EXERCISE DETAILS: In this exercise, every entry is to be copied exactly.

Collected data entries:
_ _ _ _ _ _ _
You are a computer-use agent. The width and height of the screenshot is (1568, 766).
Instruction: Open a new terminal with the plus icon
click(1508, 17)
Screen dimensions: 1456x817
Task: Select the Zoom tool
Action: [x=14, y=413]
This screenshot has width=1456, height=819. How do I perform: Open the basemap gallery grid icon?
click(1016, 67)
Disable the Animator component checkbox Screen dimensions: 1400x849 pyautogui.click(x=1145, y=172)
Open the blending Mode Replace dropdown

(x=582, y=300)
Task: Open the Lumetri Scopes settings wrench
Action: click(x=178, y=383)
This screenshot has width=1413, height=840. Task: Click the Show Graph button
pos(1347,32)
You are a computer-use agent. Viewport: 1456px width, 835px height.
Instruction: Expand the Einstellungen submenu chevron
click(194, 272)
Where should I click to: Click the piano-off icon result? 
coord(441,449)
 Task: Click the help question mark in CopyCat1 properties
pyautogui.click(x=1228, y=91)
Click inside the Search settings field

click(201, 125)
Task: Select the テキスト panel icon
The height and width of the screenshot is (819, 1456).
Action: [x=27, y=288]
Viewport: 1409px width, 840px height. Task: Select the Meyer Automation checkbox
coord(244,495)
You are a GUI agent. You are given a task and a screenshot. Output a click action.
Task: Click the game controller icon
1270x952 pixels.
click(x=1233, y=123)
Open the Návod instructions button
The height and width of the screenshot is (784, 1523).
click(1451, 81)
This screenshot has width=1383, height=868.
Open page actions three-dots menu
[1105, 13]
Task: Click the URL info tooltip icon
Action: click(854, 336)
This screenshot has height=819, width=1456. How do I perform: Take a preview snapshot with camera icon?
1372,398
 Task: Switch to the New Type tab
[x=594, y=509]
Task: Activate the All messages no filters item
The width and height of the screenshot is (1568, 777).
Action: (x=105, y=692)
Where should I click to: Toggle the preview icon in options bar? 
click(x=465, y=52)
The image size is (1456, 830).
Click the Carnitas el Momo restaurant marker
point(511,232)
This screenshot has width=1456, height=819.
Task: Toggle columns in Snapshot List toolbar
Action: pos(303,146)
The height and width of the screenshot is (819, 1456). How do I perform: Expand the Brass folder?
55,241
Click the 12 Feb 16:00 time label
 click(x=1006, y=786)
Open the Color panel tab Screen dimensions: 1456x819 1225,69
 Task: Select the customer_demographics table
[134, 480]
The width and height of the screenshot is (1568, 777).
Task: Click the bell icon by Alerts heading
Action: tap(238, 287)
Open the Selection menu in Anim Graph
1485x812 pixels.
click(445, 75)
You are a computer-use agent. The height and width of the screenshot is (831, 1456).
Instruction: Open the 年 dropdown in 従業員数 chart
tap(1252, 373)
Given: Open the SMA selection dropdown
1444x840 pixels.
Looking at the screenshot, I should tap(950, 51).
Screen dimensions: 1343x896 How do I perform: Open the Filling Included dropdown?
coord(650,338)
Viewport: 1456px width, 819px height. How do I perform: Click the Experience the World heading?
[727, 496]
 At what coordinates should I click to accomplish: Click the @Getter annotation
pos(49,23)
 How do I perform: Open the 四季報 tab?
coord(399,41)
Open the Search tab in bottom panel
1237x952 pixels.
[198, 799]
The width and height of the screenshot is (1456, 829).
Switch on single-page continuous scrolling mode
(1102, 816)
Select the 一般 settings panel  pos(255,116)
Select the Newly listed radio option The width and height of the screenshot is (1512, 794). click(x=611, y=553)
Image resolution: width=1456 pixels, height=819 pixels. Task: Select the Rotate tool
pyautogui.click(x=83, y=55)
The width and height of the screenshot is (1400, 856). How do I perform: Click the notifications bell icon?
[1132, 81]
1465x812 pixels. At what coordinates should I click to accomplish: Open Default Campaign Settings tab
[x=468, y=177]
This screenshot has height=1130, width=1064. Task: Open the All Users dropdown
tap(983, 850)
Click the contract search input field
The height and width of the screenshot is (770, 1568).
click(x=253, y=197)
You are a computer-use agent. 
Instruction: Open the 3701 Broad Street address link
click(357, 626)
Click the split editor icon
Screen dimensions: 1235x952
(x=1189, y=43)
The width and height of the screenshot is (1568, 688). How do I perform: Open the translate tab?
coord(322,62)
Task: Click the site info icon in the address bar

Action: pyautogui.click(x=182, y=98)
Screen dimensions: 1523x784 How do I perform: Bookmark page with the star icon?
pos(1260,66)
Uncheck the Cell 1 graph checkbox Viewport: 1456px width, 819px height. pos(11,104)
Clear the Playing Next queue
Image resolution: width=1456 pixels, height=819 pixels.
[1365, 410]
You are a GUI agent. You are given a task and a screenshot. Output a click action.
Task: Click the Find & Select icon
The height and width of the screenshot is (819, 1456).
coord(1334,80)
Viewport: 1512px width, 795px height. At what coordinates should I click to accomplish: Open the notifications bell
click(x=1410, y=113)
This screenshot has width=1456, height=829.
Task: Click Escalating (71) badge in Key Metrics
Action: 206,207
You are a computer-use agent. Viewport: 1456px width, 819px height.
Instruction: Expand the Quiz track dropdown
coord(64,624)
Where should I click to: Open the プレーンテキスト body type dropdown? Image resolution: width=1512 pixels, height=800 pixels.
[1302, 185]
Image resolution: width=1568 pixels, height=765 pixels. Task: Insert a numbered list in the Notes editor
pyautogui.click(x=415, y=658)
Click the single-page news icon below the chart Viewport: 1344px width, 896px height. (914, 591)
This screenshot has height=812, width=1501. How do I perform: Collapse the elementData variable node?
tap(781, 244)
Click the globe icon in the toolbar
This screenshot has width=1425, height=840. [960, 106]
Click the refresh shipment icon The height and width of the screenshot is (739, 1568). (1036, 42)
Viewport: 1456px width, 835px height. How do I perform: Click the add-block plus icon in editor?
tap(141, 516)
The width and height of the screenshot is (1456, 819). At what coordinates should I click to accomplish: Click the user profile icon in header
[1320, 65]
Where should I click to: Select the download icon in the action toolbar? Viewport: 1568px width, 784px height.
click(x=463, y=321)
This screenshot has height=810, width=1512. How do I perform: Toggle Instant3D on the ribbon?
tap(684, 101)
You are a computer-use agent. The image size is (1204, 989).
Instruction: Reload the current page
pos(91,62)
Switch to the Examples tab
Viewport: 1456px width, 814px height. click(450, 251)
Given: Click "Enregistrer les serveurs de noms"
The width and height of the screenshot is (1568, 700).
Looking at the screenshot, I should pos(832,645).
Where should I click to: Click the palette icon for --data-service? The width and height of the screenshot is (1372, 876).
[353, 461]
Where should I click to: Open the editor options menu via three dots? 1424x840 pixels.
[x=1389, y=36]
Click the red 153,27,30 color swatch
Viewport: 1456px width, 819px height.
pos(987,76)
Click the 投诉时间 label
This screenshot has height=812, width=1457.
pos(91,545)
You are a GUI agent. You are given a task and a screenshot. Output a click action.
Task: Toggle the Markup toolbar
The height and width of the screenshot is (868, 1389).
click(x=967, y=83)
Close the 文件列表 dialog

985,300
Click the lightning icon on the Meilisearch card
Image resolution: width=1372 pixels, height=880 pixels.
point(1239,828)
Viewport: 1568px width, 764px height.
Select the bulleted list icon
_ _ _ _ _ _ _
RESPONSE TO THE TASK:
You are a computer-use agent. The width and height of the screenshot is (1568, 766).
Instruction: Open a new terminal with the plus icon
click(1508, 17)
Screen dimensions: 1456x817
Task: Select the Zoom tool
Action: [x=14, y=413]
This screenshot has width=1456, height=819. How do I perform: Open the basemap gallery grid icon?
click(1016, 67)
Disable the Animator component checkbox Screen dimensions: 1400x849 pyautogui.click(x=1145, y=172)
Open the blending Mode Replace dropdown

(x=582, y=300)
Task: Open the Lumetri Scopes settings wrench
Action: click(x=178, y=383)
This screenshot has width=1413, height=840. Task: Click the Show Graph button
pos(1347,32)
You are a computer-use agent. Viewport: 1456px width, 835px height.
Instruction: Expand the Einstellungen submenu chevron
click(194, 272)
Where should I click to: Click the piano-off icon result? 
coord(441,449)
 Task: Click the help question mark in CopyCat1 properties
pyautogui.click(x=1228, y=91)
Click inside the Search settings field

click(201, 125)
Task: Select the テキスト panel icon
The height and width of the screenshot is (819, 1456).
Action: [x=27, y=288]
Viewport: 1409px width, 840px height. Task: Select the Meyer Automation checkbox
coord(244,495)
You are a GUI agent. You are given a task and a screenshot. Output a click action.
Task: Click the game controller icon
1270x952 pixels.
click(x=1233, y=123)
Open the Návod instructions button
The height and width of the screenshot is (784, 1523).
click(1451, 81)
This screenshot has width=1383, height=868.
Open page actions three-dots menu
[1105, 13]
Task: Click the URL info tooltip icon
Action: click(854, 336)
This screenshot has height=819, width=1456. How do I perform: Take a preview snapshot with camera icon?
1372,398
 Task: Switch to the New Type tab
[x=594, y=509]
Task: Activate the All messages no filters item
The width and height of the screenshot is (1568, 777).
Action: (x=105, y=692)
Where should I click to: Toggle the preview icon in options bar? 
click(x=465, y=52)
The image size is (1456, 830).
Click the Carnitas el Momo restaurant marker
point(511,232)
This screenshot has width=1456, height=819.
Task: Toggle columns in Snapshot List toolbar
Action: pos(303,146)
The height and width of the screenshot is (819, 1456). How do I perform: Expand the Brass folder?
55,241
Click the 12 Feb 16:00 time label
 click(x=1006, y=786)
Open the Color panel tab Screen dimensions: 1456x819 1225,69
 Task: Select the customer_demographics table
[134, 480]
The width and height of the screenshot is (1568, 777).
Task: Click the bell icon by Alerts heading
Action: tap(238, 287)
Open the Selection menu in Anim Graph
1485x812 pixels.
click(445, 75)
You are a computer-use agent. The height and width of the screenshot is (831, 1456).
Instruction: Open the 年 dropdown in 従業員数 chart
tap(1252, 373)
Given: Open the SMA selection dropdown
1444x840 pixels.
Looking at the screenshot, I should tap(950, 51).
Screen dimensions: 1343x896 How do I perform: Open the Filling Included dropdown?
coord(650,338)
Viewport: 1456px width, 819px height. How do I perform: Click the Experience the World heading?
[727, 496]
 At what coordinates should I click to accomplish: Click the @Getter annotation
pos(49,23)
 How do I perform: Open the 四季報 tab?
coord(399,41)
Open the Search tab in bottom panel
1237x952 pixels.
[198, 799]
The width and height of the screenshot is (1456, 829).
Switch on single-page continuous scrolling mode
(1102, 816)
Select the 一般 settings panel  pos(255,116)
Select the Newly listed radio option The width and height of the screenshot is (1512, 794). click(x=611, y=553)
Image resolution: width=1456 pixels, height=819 pixels. Task: Select the Rotate tool
pyautogui.click(x=83, y=55)
The width and height of the screenshot is (1400, 856). How do I perform: Click the notifications bell icon?
[1132, 81]
1465x812 pixels. At what coordinates should I click to accomplish: Open Default Campaign Settings tab
[x=468, y=177]
This screenshot has height=1130, width=1064. Task: Open the All Users dropdown
tap(983, 850)
Click the contract search input field
The height and width of the screenshot is (770, 1568).
click(x=253, y=197)
You are a computer-use agent. 
Instruction: Open the 3701 Broad Street address link
click(357, 626)
Click the split editor icon
Screen dimensions: 1235x952
(x=1189, y=43)
The width and height of the screenshot is (1568, 688). How do I perform: Open the translate tab?
coord(322,62)
Task: Click the site info icon in the address bar

Action: pyautogui.click(x=182, y=98)
Screen dimensions: 1523x784 How do I perform: Bookmark page with the star icon?
pos(1260,66)
Uncheck the Cell 1 graph checkbox Viewport: 1456px width, 819px height. pos(11,104)
Clear the Playing Next queue
Image resolution: width=1456 pixels, height=819 pixels.
[1365, 410]
You are a GUI agent. You are given a task and a screenshot. Output a click action.
Task: Click the Find & Select icon
The height and width of the screenshot is (819, 1456).
coord(1334,80)
Viewport: 1512px width, 795px height. At what coordinates should I click to accomplish: Open the notifications bell
click(x=1410, y=113)
This screenshot has width=1456, height=829.
Task: Click Escalating (71) badge in Key Metrics
Action: 206,207
You are a computer-use agent. Viewport: 1456px width, 819px height.
Instruction: Expand the Quiz track dropdown
coord(64,624)
Where should I click to: Open the プレーンテキスト body type dropdown? Image resolution: width=1512 pixels, height=800 pixels.
[1302, 185]
Image resolution: width=1568 pixels, height=765 pixels. Task: Insert a numbered list in the Notes editor
pyautogui.click(x=415, y=658)
Click the single-page news icon below the chart Viewport: 1344px width, 896px height. (914, 591)
This screenshot has height=812, width=1501. How do I perform: Collapse the elementData variable node?
tap(781, 244)
Click the globe icon in the toolbar
This screenshot has width=1425, height=840. [960, 106]
Click the refresh shipment icon The height and width of the screenshot is (739, 1568). (1036, 42)
Viewport: 1456px width, 835px height. How do I perform: Click the add-block plus icon in editor?
tap(141, 516)
The width and height of the screenshot is (1456, 819). At what coordinates should I click to accomplish: Click the user profile icon in header
[1320, 65]
Where should I click to: Select the download icon in the action toolbar? Viewport: 1568px width, 784px height.
click(x=463, y=321)
This screenshot has height=810, width=1512. How do I perform: Toggle Instant3D on the ribbon?
tap(684, 101)
You are a computer-use agent. The image size is (1204, 989).
Instruction: Reload the current page
pos(91,62)
Switch to the Examples tab
Viewport: 1456px width, 814px height. click(450, 251)
Given: Click "Enregistrer les serveurs de noms"
The width and height of the screenshot is (1568, 700).
Looking at the screenshot, I should pos(832,645).
Where should I click to: Click the palette icon for --data-service? The width and height of the screenshot is (1372, 876).
[353, 461]
Where should I click to: Open the editor options menu via three dots? 1424x840 pixels.
[x=1389, y=36]
Click the red 153,27,30 color swatch
Viewport: 1456px width, 819px height.
pos(987,76)
Click the 投诉时间 label
This screenshot has height=812, width=1457.
pos(91,545)
You are a GUI agent. You are given a task and a screenshot. Output a click action.
Task: Toggle the Markup toolbar
The height and width of the screenshot is (868, 1389).
click(x=967, y=83)
Close the 文件列表 dialog

985,300
Click the lightning icon on the Meilisearch card
Image resolution: width=1372 pixels, height=880 pixels.
point(1239,828)
Viewport: 1568px width, 764px height.
Select the bulleted list icon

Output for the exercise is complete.